→ **WHAT THE EXERCISE ASKS**:
Copy the records below character for character.
[[ AVAILABLE RECORDS, beginning ]]
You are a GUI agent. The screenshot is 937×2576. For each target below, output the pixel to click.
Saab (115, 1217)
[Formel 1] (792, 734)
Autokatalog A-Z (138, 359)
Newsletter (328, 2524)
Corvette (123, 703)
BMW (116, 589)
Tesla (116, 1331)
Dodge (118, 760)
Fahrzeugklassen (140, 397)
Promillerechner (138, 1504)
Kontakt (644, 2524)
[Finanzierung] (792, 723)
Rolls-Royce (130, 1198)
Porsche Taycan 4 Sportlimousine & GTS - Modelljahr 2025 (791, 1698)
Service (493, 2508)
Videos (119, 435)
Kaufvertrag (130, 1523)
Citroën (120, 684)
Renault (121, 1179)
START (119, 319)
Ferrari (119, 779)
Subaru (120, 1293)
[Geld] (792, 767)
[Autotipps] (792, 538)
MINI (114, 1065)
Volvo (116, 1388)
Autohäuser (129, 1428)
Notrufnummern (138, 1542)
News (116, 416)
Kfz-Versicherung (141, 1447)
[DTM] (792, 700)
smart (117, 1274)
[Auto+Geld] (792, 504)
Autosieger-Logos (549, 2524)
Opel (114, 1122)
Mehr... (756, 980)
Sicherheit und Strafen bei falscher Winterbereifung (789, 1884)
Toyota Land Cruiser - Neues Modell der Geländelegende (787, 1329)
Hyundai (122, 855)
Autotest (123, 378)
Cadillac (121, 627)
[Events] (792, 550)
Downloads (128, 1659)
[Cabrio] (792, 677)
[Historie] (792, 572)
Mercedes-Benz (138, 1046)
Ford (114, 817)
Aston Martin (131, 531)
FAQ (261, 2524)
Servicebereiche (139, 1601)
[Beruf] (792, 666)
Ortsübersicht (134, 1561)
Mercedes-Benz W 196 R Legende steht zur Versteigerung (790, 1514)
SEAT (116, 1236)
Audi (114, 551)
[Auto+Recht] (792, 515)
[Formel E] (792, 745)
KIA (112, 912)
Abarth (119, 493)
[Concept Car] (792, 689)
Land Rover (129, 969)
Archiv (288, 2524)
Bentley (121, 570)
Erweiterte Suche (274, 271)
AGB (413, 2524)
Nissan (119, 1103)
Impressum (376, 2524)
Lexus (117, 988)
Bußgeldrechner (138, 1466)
[[ AVAILABLE RECORDS, end ]]
→ **TASK RESULT**:
You are a GUI agent. The screenshot is 937×2576. For each target below, output the pixel to click.
Saab (115, 1217)
[Formel 1] (792, 734)
Autokatalog A-Z (138, 359)
Newsletter (328, 2524)
Corvette (123, 703)
BMW (116, 589)
Tesla (116, 1331)
Dodge (118, 760)
Fahrzeugklassen (140, 397)
Promillerechner (138, 1504)
Kontakt (644, 2524)
[Finanzierung] (792, 723)
Rolls-Royce (130, 1198)
Porsche Taycan 4 Sportlimousine & GTS - Modelljahr 2025 (791, 1698)
Service (493, 2508)
Videos (119, 435)
Kaufvertrag (130, 1523)
Citroën (120, 684)
Renault (121, 1179)
START (119, 319)
Ferrari (119, 779)
Subaru (120, 1293)
[Geld] (792, 767)
[Autotipps] (792, 538)
MINI (114, 1065)
Volvo (116, 1388)
Autohäuser (129, 1428)
Notrufnummern (138, 1542)
News (116, 416)
Kfz-Versicherung (141, 1447)
[DTM] (792, 700)
smart (117, 1274)
[Auto+Geld] (792, 504)
Autosieger-Logos (549, 2524)
Opel (114, 1122)
Mehr... (756, 980)
Sicherheit und Strafen bei falscher Winterbereifung (789, 1884)
Toyota Land Cruiser - Neues Modell der Geländelegende (787, 1329)
Hyundai (122, 855)
Autotest (123, 378)
Cadillac (121, 627)
[Events] (792, 550)
Downloads (128, 1659)
[Cabrio] (792, 677)
[Historie] (792, 572)
Mercedes-Benz (138, 1046)
Ford (114, 817)
Aston Martin (131, 531)
FAQ (261, 2524)
Servicebereiche (139, 1601)
[Beruf] (792, 666)
Ortsübersicht (134, 1561)
Mercedes-Benz W 196 R Legende steht zur Versteigerung (790, 1514)
SEAT (116, 1236)
Audi (114, 551)
[Auto+Recht] (792, 515)
[Formel E] (792, 745)
KIA (112, 912)
Abarth (119, 493)
[Concept Car] (792, 689)
Land Rover (129, 969)
Archiv (288, 2524)
Bentley (121, 570)
Erweiterte Suche (274, 271)
AGB (413, 2524)
Nissan (119, 1103)
Impressum (376, 2524)
Lexus (117, 988)
Bußgeldrechner (138, 1466)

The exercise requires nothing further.